In photodynamic therapy (PDT), a noninvasive anticancer treatment, visible light, is used as a magic bullet selectively destroying cancer cells by a photosensitizer that is nontoxic in the dark. Protoporphyrin IX (PpIX) is a natural photosensitizer synthesized in the cell, which is also a chelating agent that if bonded to Fe~(2+) forms heme, a central component of hemoglobin. Therefore, xenobiotic iron chelators can disturb iron homeostasis, increasing the accumulation of PpIX, obstructing the last step of heme biosynthesis, and enhancing PDT efficiency. However, the attempts to use this promising idea have not proved to be hugely successful. Herein, we revisited this issue by analyzing the application of iron chelators highly toxic in the dark, which should have higher Fe~(2+) affinity than the nontoxic chelators used so far. We have designed and prepared thiosemicarbazones (TSC) with the highest dark cellular cytotoxicity among TSCs ever reported. We demonstrate that compound 2 exerts powerful PDT enhancement when used in combination with 5-aminolevulinic acid (ALA), a precursor of PpIX.

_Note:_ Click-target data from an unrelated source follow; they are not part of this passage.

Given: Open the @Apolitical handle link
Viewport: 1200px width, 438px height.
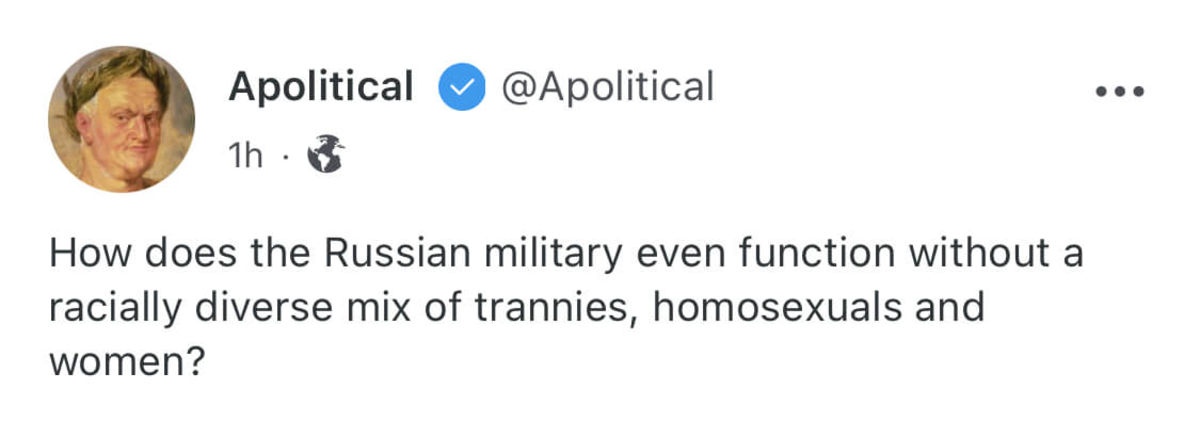Looking at the screenshot, I should click(x=606, y=88).
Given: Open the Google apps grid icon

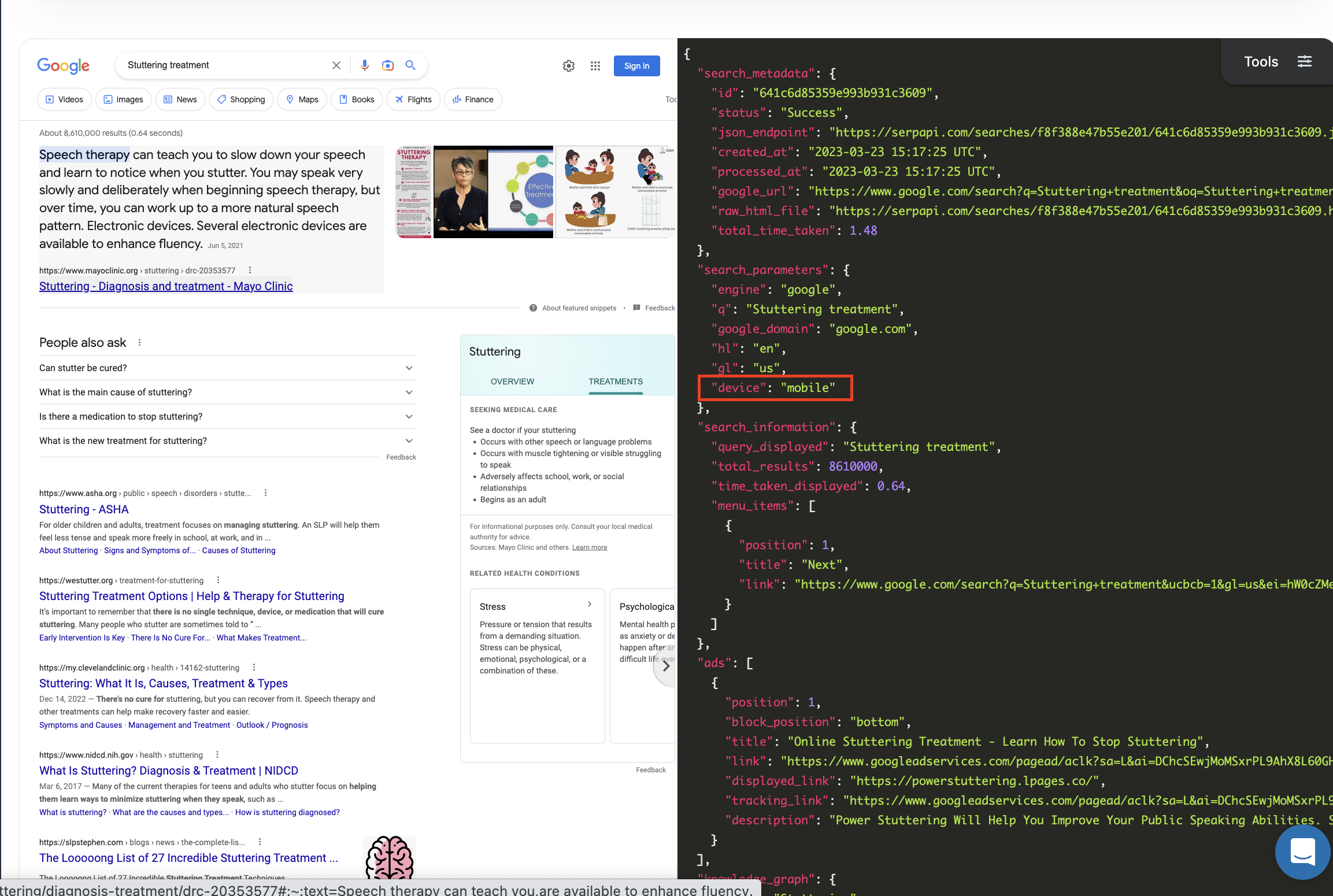Looking at the screenshot, I should coord(595,66).
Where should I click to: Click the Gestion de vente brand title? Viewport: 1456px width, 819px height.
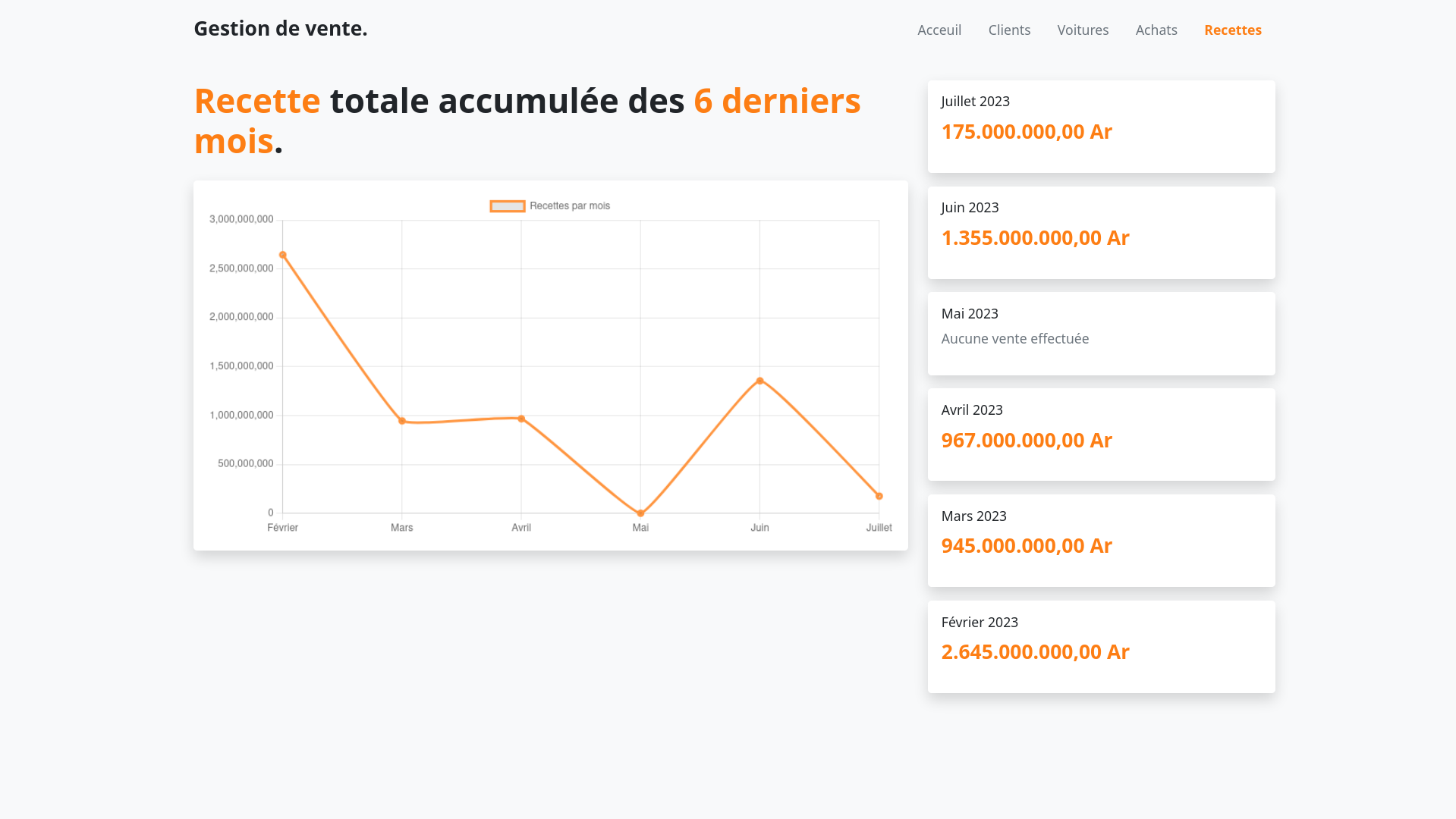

机译:在光动力疗法(PDT)中,无创抗癌疗法,可见光,被用作通过在黑暗中无毒的光敏剂选择性破坏癌细胞的魔术子弹。原卟啉IX(PpIX)是在细胞中合成的天然光敏剂,它也是一种螯合剂,如果与Fe〜(2+)结合形成血红素(血红蛋白的主要成分)。因此,异源铁螯合剂可以干扰铁的稳态,增加PpIX的积累,阻碍血红素生物合成的最后一步,并提高PDT效率。但是,使用这一有前途的想法的尝试并未被证明是巨大的成功。在此,我们通过分析在黑暗中具有高毒性的铁螯合剂的应用来重新审视此问题,铁螯合剂应比迄今为止使用的无毒螯合剂具有更高的Fe〜(2+)亲和力。我们设计并制备了有史以来报道的TSC中具有最高暗细胞毒性的硫代半脲酮(TSC)。我们证明化合物2与5-氨基乙酰丙酸(ALA)(PpIX的前体)结合使用时,可以发挥强大的PDT增强作用。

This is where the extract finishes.